There is relief in the opposition leader’s office this morning following a broadly warm reception to Keir Starmer’s speech at Labour conference. An Opinium poll found that when chunks of the speech were surveyed on a group of 1,330 people, 63 per cent agreed with what he had to say and 62 per cent said he was competent. The front pages, too, are encouraging for Starmer with the papers focussing in on his effort to separate himself from Corbynism and learn from the Blair years. The Mirror has hailed it as one step ‘closer to power’, the Times says he made a ‘reasonable fist’ of it while the Sun has blasted Starmer over how long it went on for.
The internal fights have led the news agenda and reminded people what a divided party Labour still is
Given Starmer’s team hoped conference would mark a ‘turning the page’ moment, the bulk of the response is where they would like the focus to be. It has allowed Starmer to end his party’s conference on a much more positive note than how it began. Yet the jury’s out on how much of a boost the whole episode will give Starmer. A Times/YouGov poll out today (the sampling taken on Tuesday and Wednesday) gives the Tories an 8 point lead despite the fuel crisis — with Labour actually dropping one point. As I write in this week’s magazine, Starmer’s failure to focus on the fuel crisis has confused both his own MPs and the wider political world. ‘Why didn’t Starmer start conference at a petrol station in Brighton trying to fill people’s cars?’ one experienced diplomat asked me. ‘It would have been everywhere.’
It is a good question. The fuel crisis is a rare political event that affects most people. Instead, Labour has been doing what it does best: arguing with itself. The conference has been dominated by internal rows about rule changes, a shadow cabinet resignation and whether or not Tories can be called ‘scum’. The overall headlines, beyond just the speech, haven’t been exactly what Team Starmer pictured. The word ‘cervix’ trended on social media after Starmer said in an interview that it was wrong to say only women have one. Shadow chancellor Rachel Reeves’s debut conference speech was overshadowed by the news that Andy McDonald, an ally of the now-exiled Jeremy Corbyn, had quit the shadow cabinet.

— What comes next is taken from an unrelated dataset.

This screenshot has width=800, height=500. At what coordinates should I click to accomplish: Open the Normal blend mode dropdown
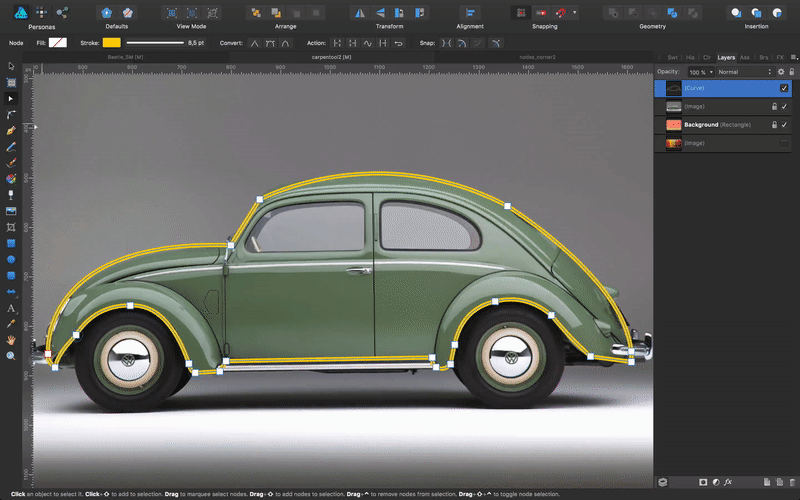(x=742, y=72)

Some of Starmer’s allies insist that despite all this the conference went well for them. Starmer succeeded in changing the party rules to make it harder for the left to challenge him or deselect MPs. ‘It’s Starmer’s biggest victory since he became Labour leader,’ says one adviser. It means the leadership will be more confident — as the speech hinted at — about setting out Starmer’s vision even if it risks upsetting the left. But the flipside is that the internal fights have led the news agenda and reminded people what a divided party Labour still is.
Given that ministers are increasingly concerned over a cost of living crisis, Labour could get lucky as the Tories flounder. But few right now would put any big shift in voting intention down as a direct result of effective opposition from Starmer. While Starmer has distanced himself from the Corbyn era, the conference has ultimately served as a reminder of how severe Labour’s problems are and how far away the party is from a solution.